Sam Lion, enfant abandonné, est trouvé un jour par des forains et élevé dans le milieu du cirque. Un accident de trapèze l’oblige pourtant à se reconvertir. Il se marie, deux fois, a deux enfants et devient chef d’entreprise, fabricant de machines de nettoyage. Il est riche, un vrai roi de la finance.

Mais l’ancien funambule n’est pas heureux pour autant; ses enfants l’ennuient, ses femmes, ses employés lui cassent les pieds, l’argent ne fait pas le bonheur. Alors Sam organise sa disparition en mer, lors d’une traversée solitaire et tandis que les siens le pleurent, il essaie de reprendre goût aux vraies valeurs de la vie sur des plages dans des pays chauds.

Mais on n’échappe pas à son destin. Albert Duvivier, Al, un de ses anciens employés, le reconnaît en Afrique sous la casquette du baroudeur. Il tente de le faire chanter. Mais Sam prend Al sous son aile, l’adopte et le place à la tête de son entreprise qu’il dirige désormais à travers lui.

A la base de ce film, il y a une crise existentielle de Claude Lelouch qui culpabilise d’avoir pris une année sabbatique et d’avoir, en quelque sorte, trahi sa passion, le cinéma.

"J’étais devenu un enfant gâté qui reniait tout ce qu’il avait construit patiemment durant de nombreuses années. Mon scénario est né de ce constat. Moi je suis avant tout un cinéaste amateur. Parce que j’ai besoin d’exploser, de faire les choses pour la première fois, de m’amuser. Oui, c’est ce qui me sauve. Je suis un cinéaste amateur et un amateur de cinéma. Si j’étais un cinéaste professionnel, du reste, je le saurais; peut-être m’aurait-on nommé ne serait-ce qu’une fois aux Césars." [Extrait d'une interview parue dans le journal "Le Matin", le 8 décembre 1988]

En 1987, il se rend au Théâtre Marigny voir Jean-Paul Belmondo sur scène dans "Kean", une adaptation par Jean-Paul Sartre de la pièce d'Alexandre Dumas.

Lelouch est touché par la performance théâtrale de l’acteur.
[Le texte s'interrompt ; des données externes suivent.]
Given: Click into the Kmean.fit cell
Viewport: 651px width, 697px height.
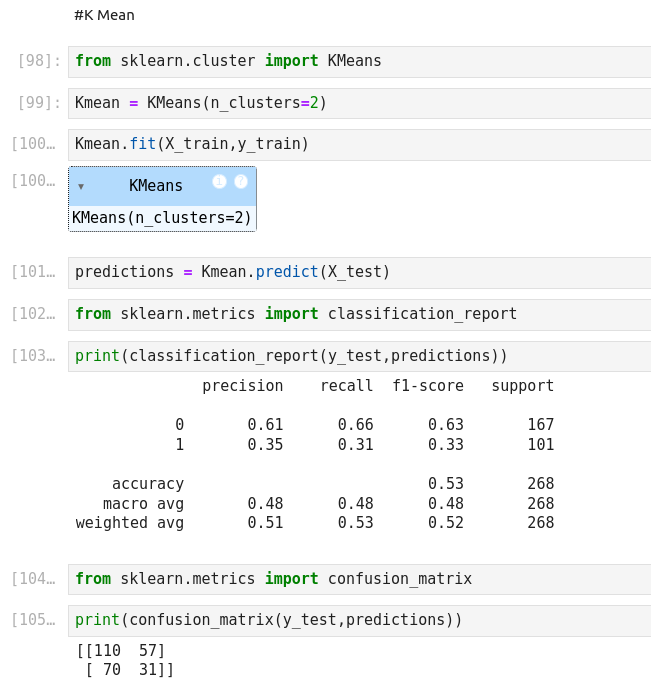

Deux jours plus tard, les deux hommes mangent ensemble et le réalisateur lui témoigne toute son admiration avant de lui dire: "J'ai envie d'écrire pour toi (...). J'ai le sentiment que tu es mûr pour une grande aventure au cinéma. Est-ce que tu m'autorises à écrire pour toi?" Non seulement Belmondo accepte, mais il propose d'être le coproducteur de ce film dont il ne connaît pas vraiment le scénario. Il sait uniquement ce que lui en a dit Lelouch: "C'est un film qui ira de surprise en surprise".
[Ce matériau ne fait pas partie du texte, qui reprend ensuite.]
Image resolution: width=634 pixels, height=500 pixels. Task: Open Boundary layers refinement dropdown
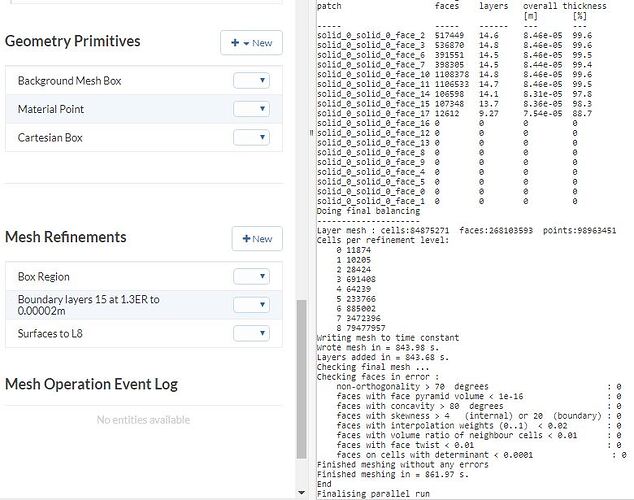(x=252, y=306)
>> A voir, Claude Lelouch explique qu'il a écrit son film "Itinéraire d'un enfant gâté" pour Jean-Paul Belmondo et pourquoi ce film est dédié à Jacques Brel ("Spécial cinéma", 5 décembre 1988, archives RTS) :

Claude Lelouch explique qu'il a écrit son film "Itinéraire d'un enfant gâté" pour Jean-Paul Belmondo
Spécial cinéma - Publié le 5 décembre 1988

Comme Lelouch, Jean-Paul Belmondo est à un carrefour de sa vie et de sa carrière. Il a quelque peu abandonné le cinéma pour se consacrer davantage au théâtre. Lelouch lui permet de renouer avec le 7e art et lui offre ce qui sera son dernier grand rôle.

Car Belmondo a envie de retrouver de grandes émotions du cinéma. "Depuis quelque temps déjà, je voulais sortir de l’emploi qui avait été le mien au cinéma pendant des années, explique-t-il. À un moment donné, il faut laisser l’habit au vestiaire, sinon on n’existe plus. Il n’y a plus que l’habit. J’ai tourné une page aujourd’hui. Et Dieu sait si j’ai pris mon pied à me pendre sous des hélicos, à faire le con en voiture. Maintenant, ça c’est fini. J’aimerais qu’il y ait des auteurs, des scénaristes, des écrivains qui pensent à moi pour d’autres rôles, d’autres histoires." [Entretien avec Jean-Pierre Lavoignat, juin 1988]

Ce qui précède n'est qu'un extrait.